Pagination

libtmux-mcp follows the MCP pagination spec: tools/list, prompts/list, resources/list, and resources/templates/list all return an opaque nextCursor when a page is truncated, and accept cursor on the next call to resume.

Where cursors and pages show up

Protocol-level list calls

FastMCP handles tools/list / prompts/list / resources/list / resources/templates/list pagination automatically. Neither libtmux-mcp nor the agent needs to do anything: the server chooses a sensible page size, encodes the cursor in an opaque base64 blob, and replays state from it. Callers only need to thread through nextCursor if they consume the raw MCP protocol.

Tool-level result paging on search_panes

One libtmux-mcp tool owns its own paging surface because a single tmux server can carry tens of thousands of pane lines:

  • search_panes readonly returns a SearchPanesResult wrapper with matches, truncated, truncated_panes, total_panes_matched, offset, and limit.

  • Agents detect truncated=True and re-call with a higher offset to page through the match set.

This is application-level paging (not MCP-cursor pagination) — the agent decides how many matches it needs and when to stop.

Tool-level observation cursors on capture_since

capture_since readonly also has a cursor parameter, but it is not a pagination cursor. The first call captures the current visible pane and returns an opaque observation checkpoint.
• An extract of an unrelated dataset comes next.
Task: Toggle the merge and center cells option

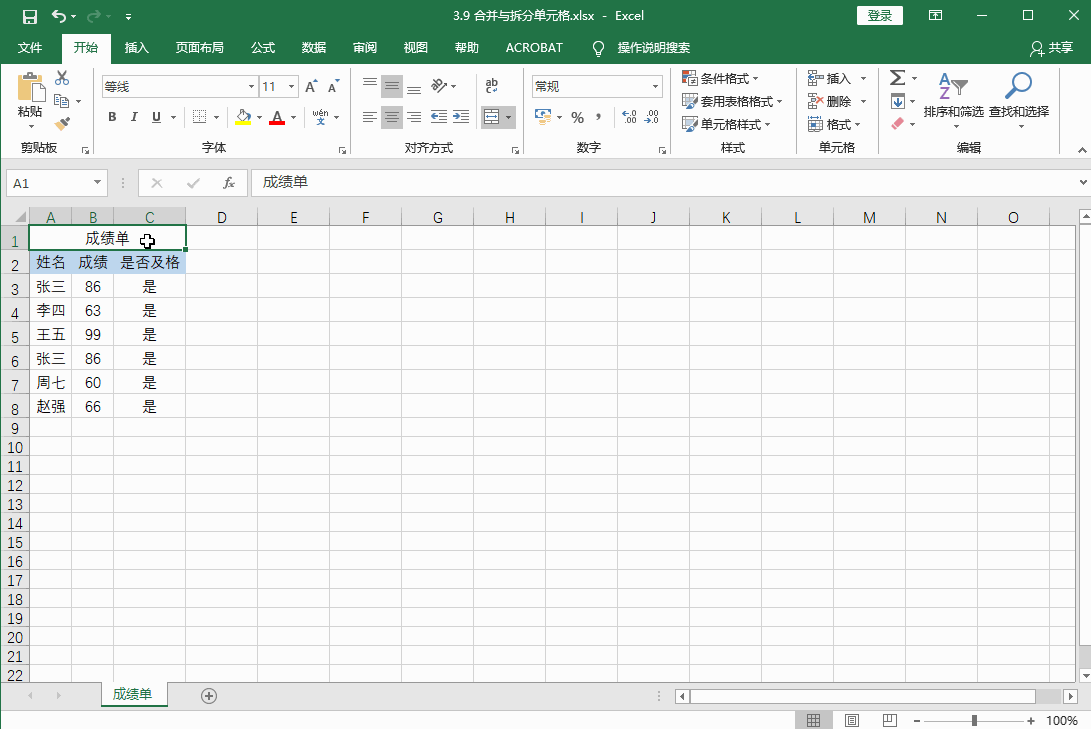Action: coord(493,117)
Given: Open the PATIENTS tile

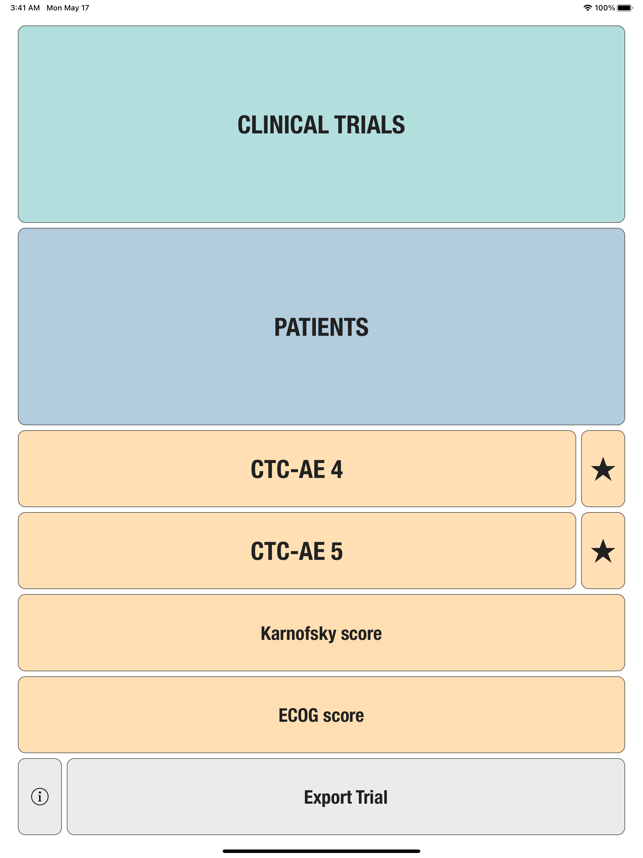Looking at the screenshot, I should (321, 327).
Follow-up calls pass that cursor back to receive only rows written or rewritten after the checkpoint while tmux still retains the needed history.
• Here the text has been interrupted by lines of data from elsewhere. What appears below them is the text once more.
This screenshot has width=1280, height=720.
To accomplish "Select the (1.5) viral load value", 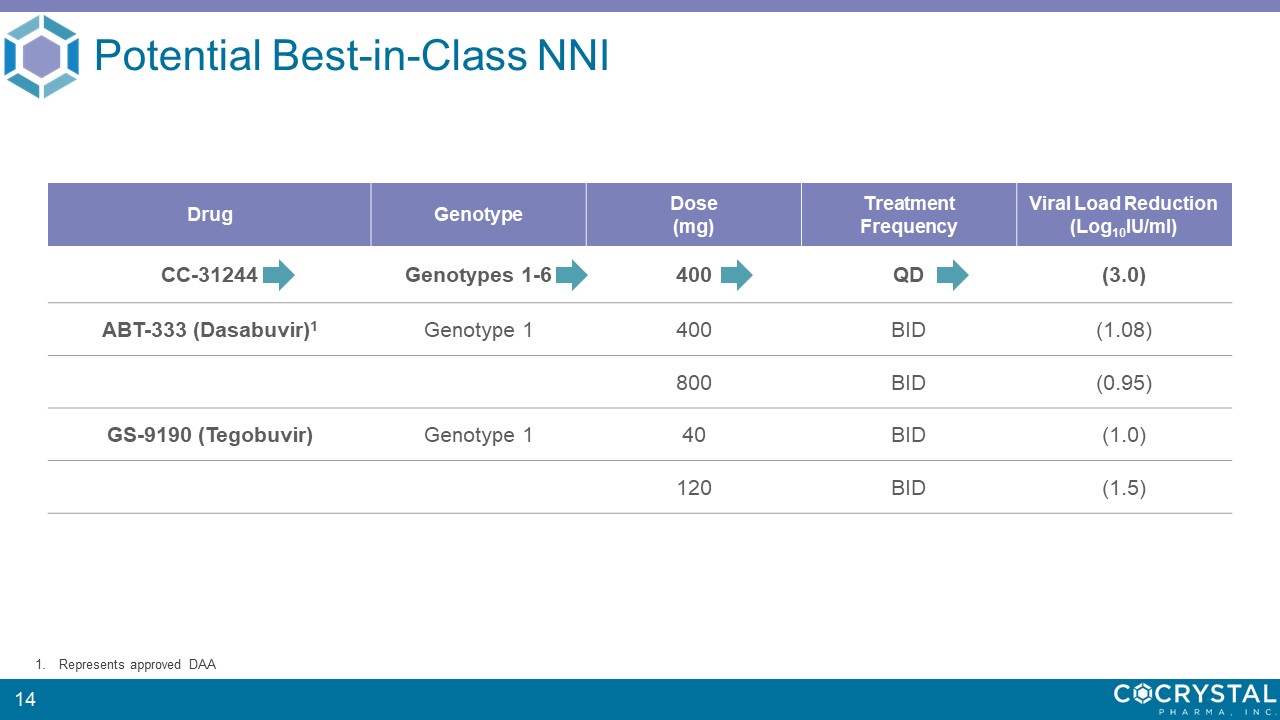I will coord(1123,488).
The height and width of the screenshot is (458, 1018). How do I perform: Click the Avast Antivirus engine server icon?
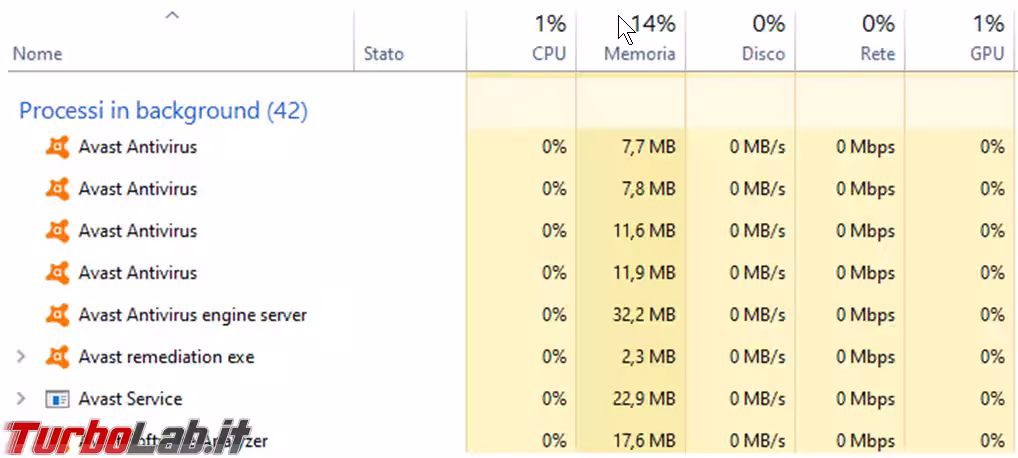click(58, 315)
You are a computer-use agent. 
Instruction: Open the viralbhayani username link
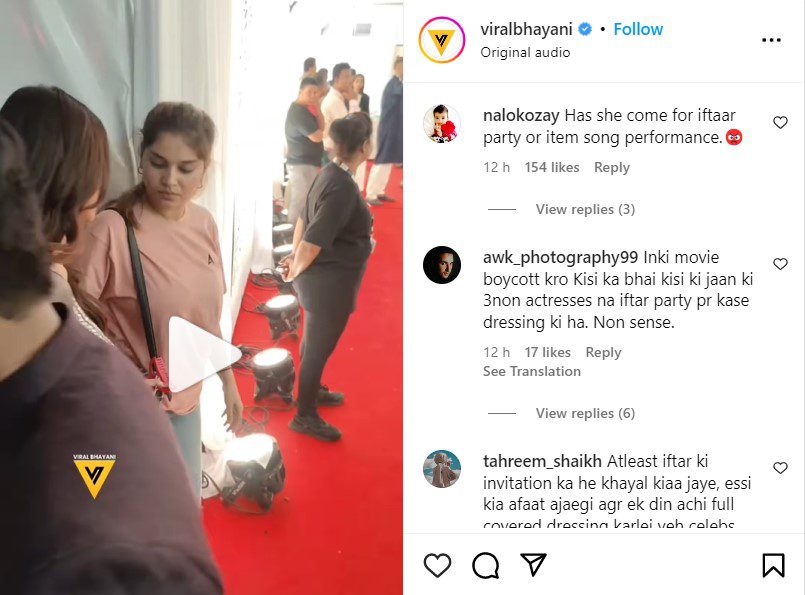pyautogui.click(x=526, y=29)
Because the cursor points into live tmux grid state, it has different failure modes from protocol pagination:

  • If the pane output scrolls into retained history, the cursor can still produce an exact delta.

  • If tmux clears or trims the needed history, the response sets lines_missed=True and returns a conservative current visible capture with a fresh cursor.

  • If the pane dies or is respawned, the cursor is invalid because it would otherwise point at a different process’s terminal state.

This is application-level observation, not a stable collection scan. Use it to reduce repeated pane reads, not to page through search matches.

Why separate paths

Protocol-level cursors are for collections the server owns end-to-end: the tool / prompt / resource registries. The server knows what it has, so an opaque cursor is cheap.

Tool-level paging and observation cursors are for state derived from live tmux panes. Capturing every pane’s contents and running a regex is expensive, and the result set can change mid-scan (new panes open, old ones close). Repeatedly reading one pane has the opposite cost shape: the target is known, but unchanged scrollback wastes model context. libtmux-mcp exposes each contract separately instead of pretending live terminal state is one stable list.